● **TASK INSTRUCTIONS**: Give back exactly the lines that start at the one containing "349x278 pixels." and run to the end of the material, leaving out the pictures.

····················

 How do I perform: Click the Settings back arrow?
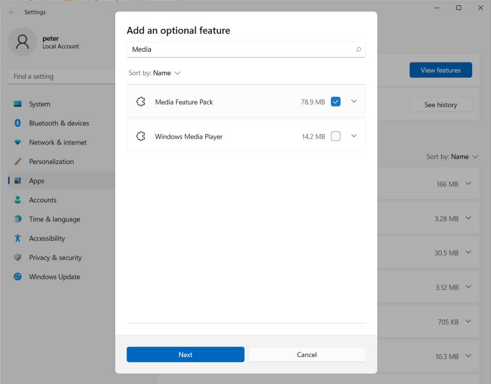click(x=12, y=12)
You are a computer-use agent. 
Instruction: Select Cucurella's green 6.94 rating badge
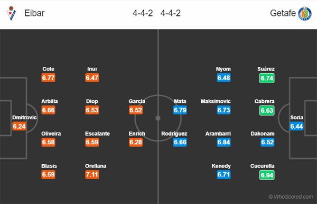(x=267, y=175)
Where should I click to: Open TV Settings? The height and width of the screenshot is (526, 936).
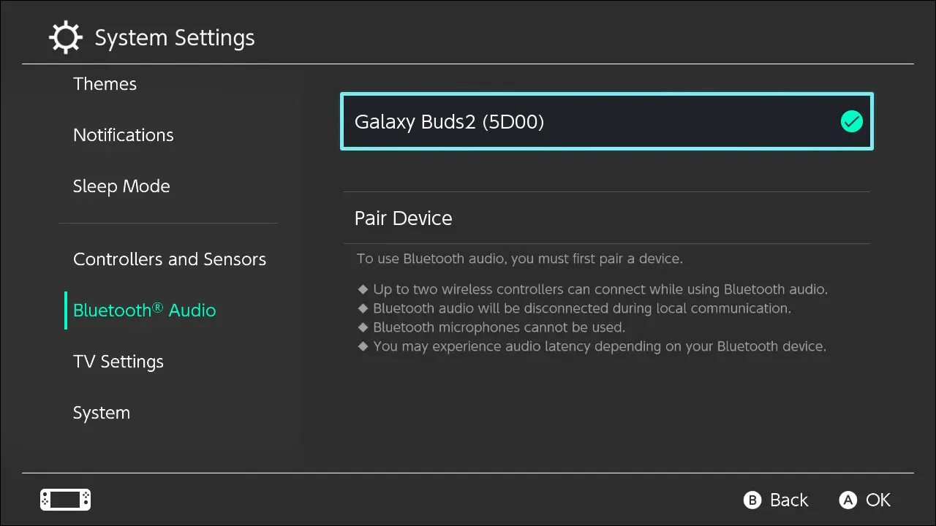point(118,362)
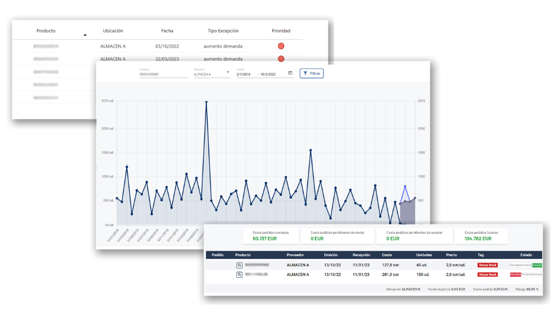This screenshot has width=555, height=319.
Task: Open magnifier icon for the 45 ud. order
Action: click(x=239, y=265)
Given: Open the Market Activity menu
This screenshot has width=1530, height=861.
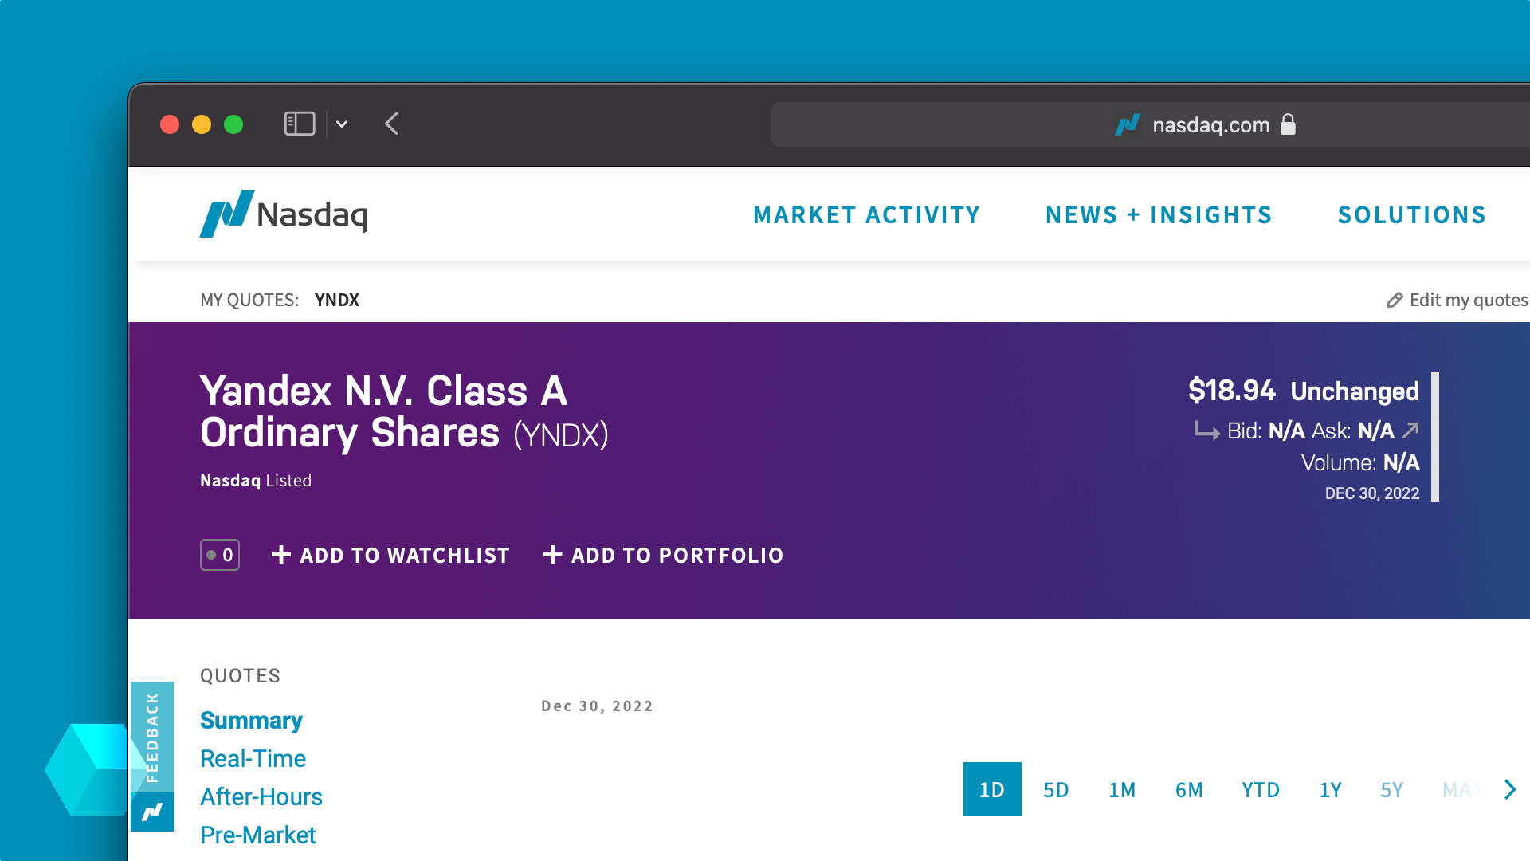Looking at the screenshot, I should coord(866,215).
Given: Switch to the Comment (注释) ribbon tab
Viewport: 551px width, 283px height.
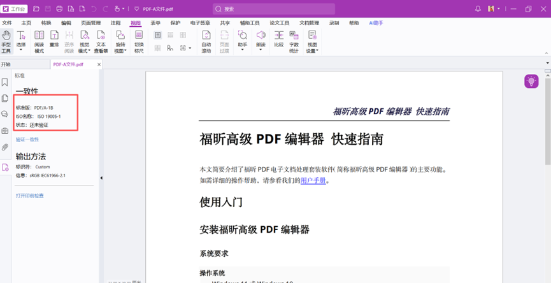Looking at the screenshot, I should point(115,23).
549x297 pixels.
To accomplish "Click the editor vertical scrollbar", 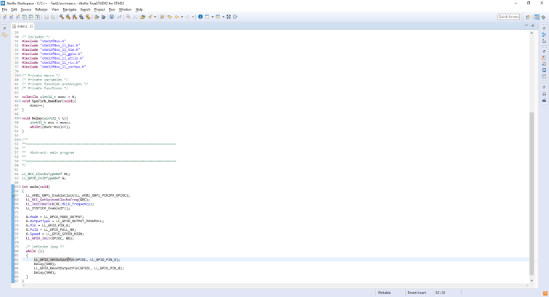I will 532,182.
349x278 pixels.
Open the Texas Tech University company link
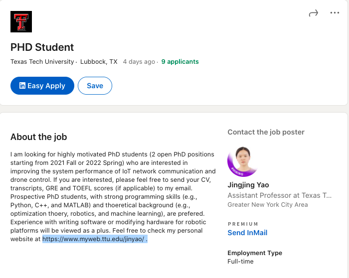(42, 62)
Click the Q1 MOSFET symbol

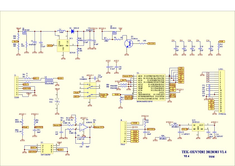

····················

● **RESULT FOR THIS TASK**:
349x278 pixels.
Open the Texas Tech University company link
(42, 62)
Click the Q1 MOSFET symbol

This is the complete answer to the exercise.